Do boat ownersin marinas do something to anoy you?

wind genies ,frapping ropes,engines,ebers etc etc its all part of a close community .Get use to it. 400+ people/boats together in a confined area ....... What do you expect ??
 
Taking two plug sockets as their multiple systems require so many amps - and the boatbuilders who supply the double lead systems as standard.
 
People who pinch trollies from the pontoon when you're unloading the first of two or three trolley loads.

All these trolley-sweats. Isn't the solution to drop half a dozen of 'em off the culprit's pontoon, during their absence? :eek: :D

One we had the other day. Running the eberspatcher who's exhaust was akin to a concord jet engine and all the fumes were coming strait into our boat!

As I understand it, the companies which make these heaters, also supply quiet (underwater?) exhausts for them. Wouldn't it be generally welcome amongst berth-holders, if the management required these to be fitted, tested and effective, before the heaters are used?

people squinnying all the time gets right up my jacks'y!

Good heavens! Your boat has jackstays? :rolleyes:
 
I am now dreading old age and infirmity. I always assumed that, once I was too old to be manhandling a dinghy down to the water, I would have to move my boat to a marina. I think I'd be better off buying a caravan and a jet ski, if I want to stay in polite and reasonable company. :D They sound like awful places!
 
..............As I understand it, the companies which make these heaters, also supply quiet (underwater?) exhausts for them.

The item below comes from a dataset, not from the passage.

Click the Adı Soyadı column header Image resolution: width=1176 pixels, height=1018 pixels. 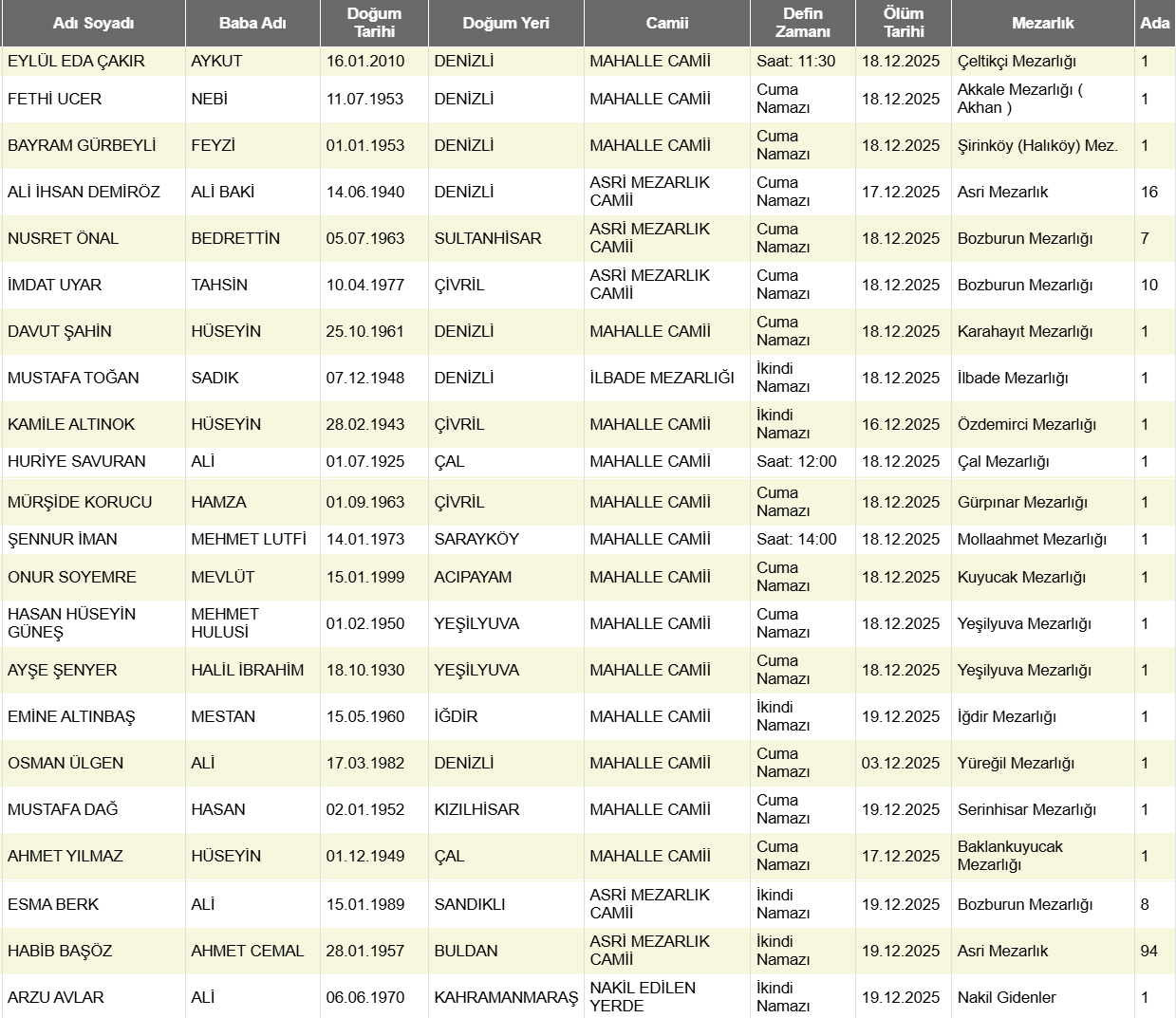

Wouldn't it be generally welcome amongst berth-holders, if the management required these to be fitted, tested and effective, before the heaters are used?.......................

Do tell where you can get these!

I know that onan make a silencer for their generators which still exits above the waterline, but passes through a water bath beforehand. The normal heaters are of similar construction to the eberspacher, and these exhausts are tuned lengths which have no capacity for any silencer system to be added (too much back pressure).

So if you can find these which are authorised by the manufacturer of the heater/generator, I am sure people might consider them.
 
Re heater-silencers...

...if you can find these which are authorised by the manufacturer of the heater/generator, I am sure people might consider them.

...apologies, I was thinking of the noisy-superyacht-at-Yarmouth thread, two or three months ago...many were suggesting underwater exhausts to solve the issue...but they were generator exhausts. How dismal, that heating manufacturers haven't addressed the issue!

They (marinas) sound like awful places!

My impression too, since I turned about 13.

Wouldn't it be any amount less expensive than marina fees, if a lot of local senior mooring-users (in fact, any who'd prefer to avoid tender-use) clubbed together and employed a sober chap with a dory, 9am till late, specifically for ferrying them to & from their boats?

Such services exist already...and might appeal very much more widely. As long as the dory runs very quietly!
 
People who let their dogs run loose, sh!t on the pontoons or ashore, and leave it for marina staff to clean up.

Slappy halyards.

Lack of correct mooring lines, especially springs, so that marina staff have to re-tie boats during or after strong winds.
 
The normal heaters are of similar construction to the eberspacher, and these exhausts are tuned lengths which have no capacity for any silencer system to be added (too much back pressure).

So if you can find these which are authorised by the manufacturer of the heater/generator, I am sure people might consider them.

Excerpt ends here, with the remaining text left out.